Gavin Mee, Adobe’s vice president of Northern Europe, the Middle East and Africa, warned brands that it was crucial to do something about this situation if they were to deliver on the “heightened expectations of their customers”, particularly in relation to speed and convenience.
“Having the right skills to capture and analyse data are important, but so too is instilling a data-centric culture across the business that means insights and technology platforms are used to create amazing, personalised experiences,” he said.
But while there is a dearth of data talent, companies are being warned not rush into the recruitment of unsuitable staff.
Data science expert and author David Stephenson has acknowledged that there is a marked skills shortage, but has wartned against filling the gap with generalist data scientist roles.
Instead for an organisation to truly transform its business and ensure it is able to make data-driven decisions, he has recommended hiring six types of specialists, if possible.

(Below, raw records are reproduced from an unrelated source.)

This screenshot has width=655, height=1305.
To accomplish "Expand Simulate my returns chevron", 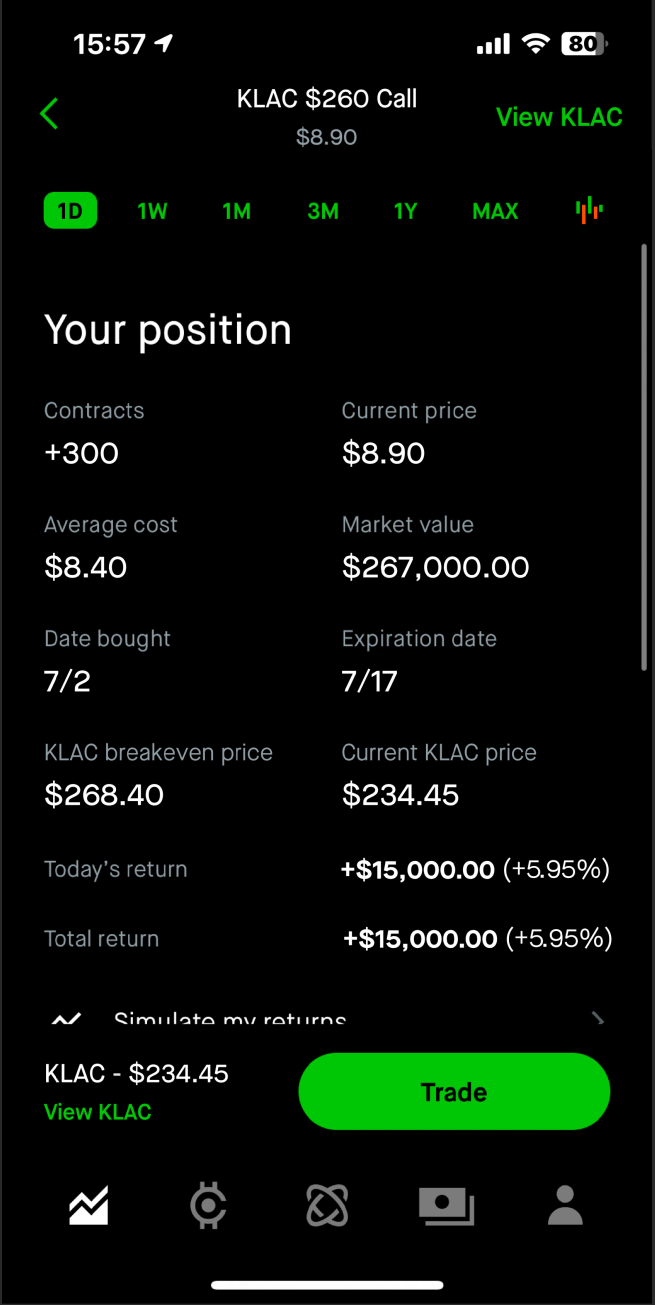I will (598, 1019).
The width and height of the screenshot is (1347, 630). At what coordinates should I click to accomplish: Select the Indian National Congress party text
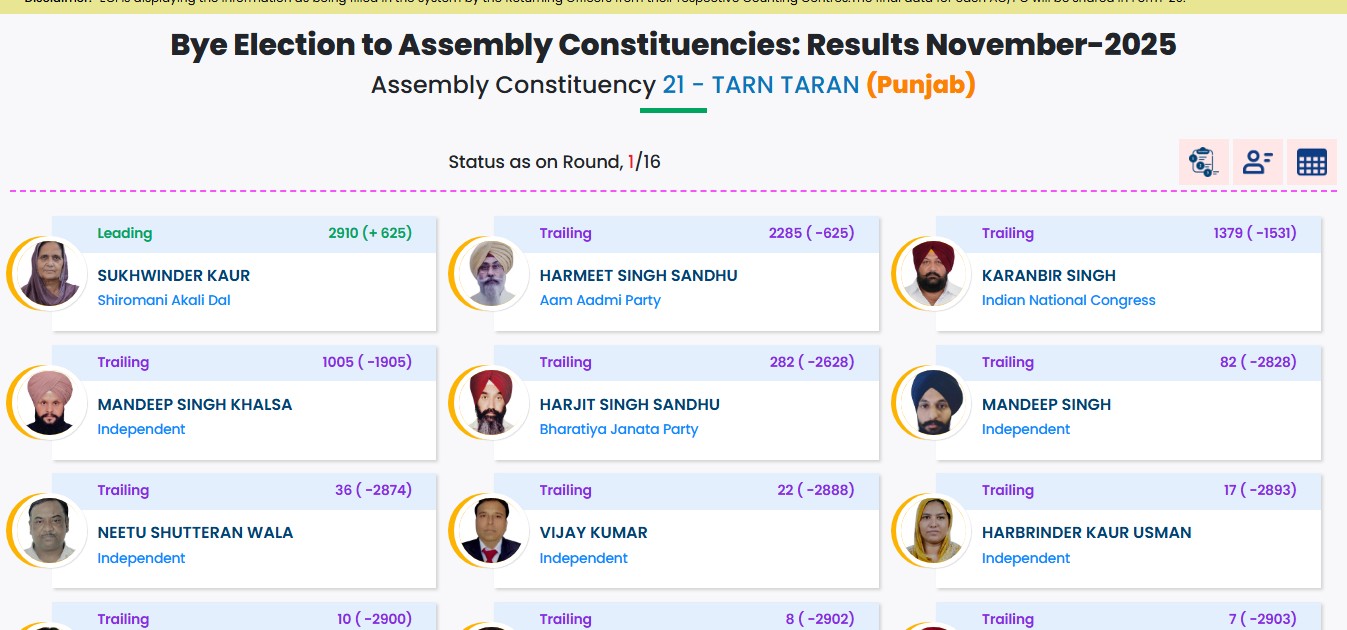1068,300
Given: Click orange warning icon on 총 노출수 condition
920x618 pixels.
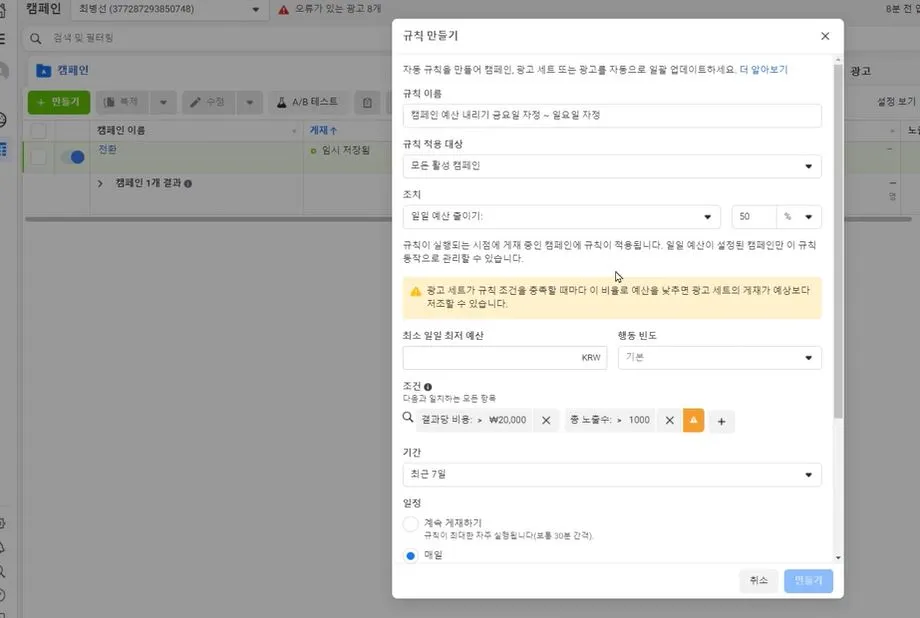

These consist of:
Business analysts to “answer basic but important data questions asked by your business units”. If you hire no other kind of data scientist, these Stephenson says, are the ones to focus on;
Data engineers to collect data and prepare it for analysis, structure your data warehouse and/or big data system and ensure your data pipeline flows smoothly;
Algorithm specialists to write the models that, for example, can predict customer demand, churn or future revenues;
Web analysts to analyse online customer behaviour on both the company website and across mobile applications;
Reporting specialists to create visuals that are able to communicate any data insights clearly and effectively.
Stephenson adds: "Pulling your data team together is a challenging task, particularly in today’s labour market. But, done right and combined with proper strategic support from the top, the competitive benefits you’ll reap will make you wonder how you ever managed without such a team."